What is needed | Only the lines from the one containing "Viewport: 520px width, 393px" through the end of the listing below are to be reproduced, exactly as they stand.

Working data |
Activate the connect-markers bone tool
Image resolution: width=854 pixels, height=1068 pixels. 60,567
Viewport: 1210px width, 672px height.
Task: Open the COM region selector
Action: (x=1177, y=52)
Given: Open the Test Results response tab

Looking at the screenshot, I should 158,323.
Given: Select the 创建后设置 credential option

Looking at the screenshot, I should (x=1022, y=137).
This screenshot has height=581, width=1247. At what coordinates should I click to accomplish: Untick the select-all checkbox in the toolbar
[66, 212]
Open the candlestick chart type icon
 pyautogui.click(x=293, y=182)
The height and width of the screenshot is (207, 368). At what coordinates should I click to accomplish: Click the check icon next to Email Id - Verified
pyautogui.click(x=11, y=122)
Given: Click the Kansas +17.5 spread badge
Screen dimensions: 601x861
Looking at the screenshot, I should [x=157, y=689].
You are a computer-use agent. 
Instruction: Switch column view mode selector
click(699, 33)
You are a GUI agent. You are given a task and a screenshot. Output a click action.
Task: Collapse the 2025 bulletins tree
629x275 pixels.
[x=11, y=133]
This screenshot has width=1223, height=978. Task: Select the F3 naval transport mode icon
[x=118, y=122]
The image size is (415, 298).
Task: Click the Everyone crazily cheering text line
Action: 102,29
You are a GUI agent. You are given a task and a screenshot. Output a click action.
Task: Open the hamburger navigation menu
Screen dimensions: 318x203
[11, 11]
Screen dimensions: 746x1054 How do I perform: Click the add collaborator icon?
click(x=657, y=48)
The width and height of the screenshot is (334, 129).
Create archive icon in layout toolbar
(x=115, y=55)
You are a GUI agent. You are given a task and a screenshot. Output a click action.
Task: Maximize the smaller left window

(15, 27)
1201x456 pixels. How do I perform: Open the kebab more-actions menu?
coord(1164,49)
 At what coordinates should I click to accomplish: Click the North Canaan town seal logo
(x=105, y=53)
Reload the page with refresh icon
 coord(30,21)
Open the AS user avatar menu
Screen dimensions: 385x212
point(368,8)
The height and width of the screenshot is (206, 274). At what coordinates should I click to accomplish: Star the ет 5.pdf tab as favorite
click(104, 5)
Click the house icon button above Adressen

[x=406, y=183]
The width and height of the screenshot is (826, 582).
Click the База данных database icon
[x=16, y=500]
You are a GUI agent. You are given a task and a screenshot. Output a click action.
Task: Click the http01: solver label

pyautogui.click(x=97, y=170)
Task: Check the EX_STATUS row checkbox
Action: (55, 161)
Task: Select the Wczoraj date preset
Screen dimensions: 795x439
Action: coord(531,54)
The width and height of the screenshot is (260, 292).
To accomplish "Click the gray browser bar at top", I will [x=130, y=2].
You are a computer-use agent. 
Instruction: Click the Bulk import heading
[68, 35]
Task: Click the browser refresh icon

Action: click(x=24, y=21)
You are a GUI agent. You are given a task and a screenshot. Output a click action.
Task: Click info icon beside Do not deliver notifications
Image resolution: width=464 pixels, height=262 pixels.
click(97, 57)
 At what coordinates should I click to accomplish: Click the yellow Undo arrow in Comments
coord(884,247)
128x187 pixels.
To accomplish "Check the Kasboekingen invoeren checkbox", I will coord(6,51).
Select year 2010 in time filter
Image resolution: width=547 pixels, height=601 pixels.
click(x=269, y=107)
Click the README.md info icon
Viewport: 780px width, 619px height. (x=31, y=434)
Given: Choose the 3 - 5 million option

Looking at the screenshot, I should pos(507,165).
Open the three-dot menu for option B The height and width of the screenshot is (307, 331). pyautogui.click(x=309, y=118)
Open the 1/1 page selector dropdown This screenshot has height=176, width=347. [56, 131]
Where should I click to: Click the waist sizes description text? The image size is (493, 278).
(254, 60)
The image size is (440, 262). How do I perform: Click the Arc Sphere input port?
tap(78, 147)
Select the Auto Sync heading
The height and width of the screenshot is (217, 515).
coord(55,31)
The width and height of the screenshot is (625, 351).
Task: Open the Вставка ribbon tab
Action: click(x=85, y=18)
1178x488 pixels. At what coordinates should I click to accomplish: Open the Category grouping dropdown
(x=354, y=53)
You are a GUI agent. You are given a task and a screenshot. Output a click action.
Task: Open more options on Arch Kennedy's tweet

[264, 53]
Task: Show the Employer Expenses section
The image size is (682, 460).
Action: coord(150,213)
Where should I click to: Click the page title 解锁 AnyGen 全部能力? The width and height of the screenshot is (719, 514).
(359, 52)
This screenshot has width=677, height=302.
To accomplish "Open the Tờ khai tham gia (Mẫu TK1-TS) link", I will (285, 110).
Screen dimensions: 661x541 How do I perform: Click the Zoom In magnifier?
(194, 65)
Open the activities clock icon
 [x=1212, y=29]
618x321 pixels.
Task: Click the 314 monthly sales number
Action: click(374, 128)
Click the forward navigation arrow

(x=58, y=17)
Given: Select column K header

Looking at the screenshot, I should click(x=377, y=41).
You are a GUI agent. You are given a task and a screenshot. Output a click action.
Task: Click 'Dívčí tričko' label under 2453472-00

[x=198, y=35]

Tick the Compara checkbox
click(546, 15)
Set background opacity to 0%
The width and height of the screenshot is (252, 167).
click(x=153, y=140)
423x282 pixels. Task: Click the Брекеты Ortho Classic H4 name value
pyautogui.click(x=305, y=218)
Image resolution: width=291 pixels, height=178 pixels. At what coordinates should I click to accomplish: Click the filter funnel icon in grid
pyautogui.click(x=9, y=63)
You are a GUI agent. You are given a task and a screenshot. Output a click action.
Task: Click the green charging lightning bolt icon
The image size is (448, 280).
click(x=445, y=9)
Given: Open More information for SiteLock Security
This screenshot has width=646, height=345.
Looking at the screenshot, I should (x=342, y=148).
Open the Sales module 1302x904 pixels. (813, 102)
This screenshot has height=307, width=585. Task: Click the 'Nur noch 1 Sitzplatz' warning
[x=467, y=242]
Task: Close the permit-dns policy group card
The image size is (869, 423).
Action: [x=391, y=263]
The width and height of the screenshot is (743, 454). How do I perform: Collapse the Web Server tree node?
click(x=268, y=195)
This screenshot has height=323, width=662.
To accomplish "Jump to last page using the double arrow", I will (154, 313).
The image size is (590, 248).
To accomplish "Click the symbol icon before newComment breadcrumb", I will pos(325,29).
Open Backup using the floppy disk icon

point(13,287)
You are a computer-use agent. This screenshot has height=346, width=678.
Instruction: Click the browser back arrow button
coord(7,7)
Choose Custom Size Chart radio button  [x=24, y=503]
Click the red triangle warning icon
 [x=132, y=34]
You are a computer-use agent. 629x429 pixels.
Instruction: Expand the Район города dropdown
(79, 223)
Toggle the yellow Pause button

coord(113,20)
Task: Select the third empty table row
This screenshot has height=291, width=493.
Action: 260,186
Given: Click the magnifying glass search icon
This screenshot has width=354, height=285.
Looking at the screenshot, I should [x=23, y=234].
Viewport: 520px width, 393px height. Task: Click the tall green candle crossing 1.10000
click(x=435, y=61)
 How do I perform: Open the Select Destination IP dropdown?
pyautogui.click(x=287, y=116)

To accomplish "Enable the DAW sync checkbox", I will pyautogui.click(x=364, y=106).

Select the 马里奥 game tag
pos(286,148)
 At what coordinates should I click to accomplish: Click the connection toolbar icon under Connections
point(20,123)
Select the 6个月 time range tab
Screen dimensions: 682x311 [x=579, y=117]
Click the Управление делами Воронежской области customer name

Completed task |
Viewport: 520px width, 393px height. Task: Click the tall green candle crossing 1.10000
click(x=435, y=61)
 How do I perform: Open the Select Destination IP dropdown?
pyautogui.click(x=287, y=116)

To accomplish "Enable the DAW sync checkbox", I will pyautogui.click(x=364, y=106).

Select the 马里奥 game tag
pos(286,148)
 At what coordinates should I click to accomplish: Click the connection toolbar icon under Connections
point(20,123)
Select the 6个月 time range tab
Screen dimensions: 682x311 [x=579, y=117]
Click the Управление делами Воронежской области customer name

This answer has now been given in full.